### Your instructions
Copy the data below word for word, line by line.
********************
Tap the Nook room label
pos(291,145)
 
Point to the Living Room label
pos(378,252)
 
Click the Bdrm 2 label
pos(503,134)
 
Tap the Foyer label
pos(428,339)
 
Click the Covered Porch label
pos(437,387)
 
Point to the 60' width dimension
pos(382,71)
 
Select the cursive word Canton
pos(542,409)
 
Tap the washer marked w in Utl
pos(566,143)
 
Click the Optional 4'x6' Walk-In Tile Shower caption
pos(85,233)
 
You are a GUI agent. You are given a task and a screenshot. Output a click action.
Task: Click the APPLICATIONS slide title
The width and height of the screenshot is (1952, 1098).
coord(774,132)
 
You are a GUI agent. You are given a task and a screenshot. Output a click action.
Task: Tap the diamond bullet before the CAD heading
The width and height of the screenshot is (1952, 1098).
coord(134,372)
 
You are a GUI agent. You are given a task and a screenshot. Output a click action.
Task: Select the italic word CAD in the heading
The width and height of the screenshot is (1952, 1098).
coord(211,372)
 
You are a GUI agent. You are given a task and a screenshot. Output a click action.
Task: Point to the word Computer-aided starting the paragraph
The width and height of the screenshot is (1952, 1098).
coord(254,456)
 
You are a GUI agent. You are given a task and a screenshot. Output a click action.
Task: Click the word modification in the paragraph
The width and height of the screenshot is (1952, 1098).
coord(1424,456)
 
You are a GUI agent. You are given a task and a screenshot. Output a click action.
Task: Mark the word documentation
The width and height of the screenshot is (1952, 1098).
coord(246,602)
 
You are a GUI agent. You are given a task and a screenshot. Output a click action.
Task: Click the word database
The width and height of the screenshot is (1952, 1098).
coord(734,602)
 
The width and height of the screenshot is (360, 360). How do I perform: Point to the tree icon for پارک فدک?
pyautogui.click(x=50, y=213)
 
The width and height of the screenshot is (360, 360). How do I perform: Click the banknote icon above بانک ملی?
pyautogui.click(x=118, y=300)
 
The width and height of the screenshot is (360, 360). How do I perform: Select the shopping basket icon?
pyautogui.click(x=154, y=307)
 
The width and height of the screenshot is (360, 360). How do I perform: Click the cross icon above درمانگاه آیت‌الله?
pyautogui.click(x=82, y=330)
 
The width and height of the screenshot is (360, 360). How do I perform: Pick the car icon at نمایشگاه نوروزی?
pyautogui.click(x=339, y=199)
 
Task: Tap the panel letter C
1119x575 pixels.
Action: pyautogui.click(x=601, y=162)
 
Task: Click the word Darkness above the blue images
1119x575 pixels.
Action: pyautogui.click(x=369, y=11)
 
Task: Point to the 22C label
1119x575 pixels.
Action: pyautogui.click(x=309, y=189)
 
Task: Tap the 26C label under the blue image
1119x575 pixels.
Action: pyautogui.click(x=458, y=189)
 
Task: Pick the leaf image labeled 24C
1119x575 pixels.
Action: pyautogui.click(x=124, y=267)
********************
### Response for this exercise
Tap the Nook room label
pos(291,145)
 
Point to the Living Room label
pos(378,252)
 
Click the Bdrm 2 label
pos(503,134)
 
Tap the Foyer label
pos(428,339)
 
Click the Covered Porch label
pos(437,387)
 
Point to the 60' width dimension
pos(382,71)
 
Select the cursive word Canton
pos(542,409)
 
Tap the washer marked w in Utl
pos(566,143)
 
Click the Optional 4'x6' Walk-In Tile Shower caption
pos(85,233)
 
You are a GUI agent. You are given a task and a screenshot. Output a click action.
Task: Click the APPLICATIONS slide title
The width and height of the screenshot is (1952, 1098).
coord(774,132)
 
You are a GUI agent. You are given a task and a screenshot. Output a click action.
Task: Tap the diamond bullet before the CAD heading
The width and height of the screenshot is (1952, 1098).
coord(134,372)
 
You are a GUI agent. You are given a task and a screenshot. Output a click action.
Task: Select the italic word CAD in the heading
The width and height of the screenshot is (1952, 1098).
coord(211,372)
 
You are a GUI agent. You are given a task and a screenshot. Output a click action.
Task: Point to the word Computer-aided starting the paragraph
The width and height of the screenshot is (1952, 1098).
coord(254,456)
 
You are a GUI agent. You are given a task and a screenshot. Output a click action.
Task: Click the word modification in the paragraph
The width and height of the screenshot is (1952, 1098).
coord(1424,456)
 
You are a GUI agent. You are given a task and a screenshot. Output a click action.
Task: Mark the word documentation
The width and height of the screenshot is (1952, 1098).
coord(246,602)
 
You are a GUI agent. You are given a task and a screenshot. Output a click action.
Task: Click the word database
The width and height of the screenshot is (1952, 1098).
coord(734,602)
 
The width and height of the screenshot is (360, 360). How do I perform: Point to the tree icon for پارک فدک?
pyautogui.click(x=50, y=213)
 
The width and height of the screenshot is (360, 360). How do I perform: Click the banknote icon above بانک ملی?
pyautogui.click(x=118, y=300)
 
The width and height of the screenshot is (360, 360). How do I perform: Select the shopping basket icon?
pyautogui.click(x=154, y=307)
 
The width and height of the screenshot is (360, 360). How do I perform: Click the cross icon above درمانگاه آیت‌الله?
pyautogui.click(x=82, y=330)
 
The width and height of the screenshot is (360, 360). How do I perform: Pick the car icon at نمایشگاه نوروزی?
pyautogui.click(x=339, y=199)
 
Task: Tap the panel letter C
1119x575 pixels.
Action: pyautogui.click(x=601, y=162)
 
Task: Click the word Darkness above the blue images
1119x575 pixels.
Action: pyautogui.click(x=369, y=11)
 
Task: Point to the 22C label
1119x575 pixels.
Action: pyautogui.click(x=309, y=189)
 
Task: Tap the 26C label under the blue image
1119x575 pixels.
Action: pyautogui.click(x=458, y=189)
 
Task: Pick the leaf image labeled 24C
1119x575 pixels.
Action: pyautogui.click(x=124, y=267)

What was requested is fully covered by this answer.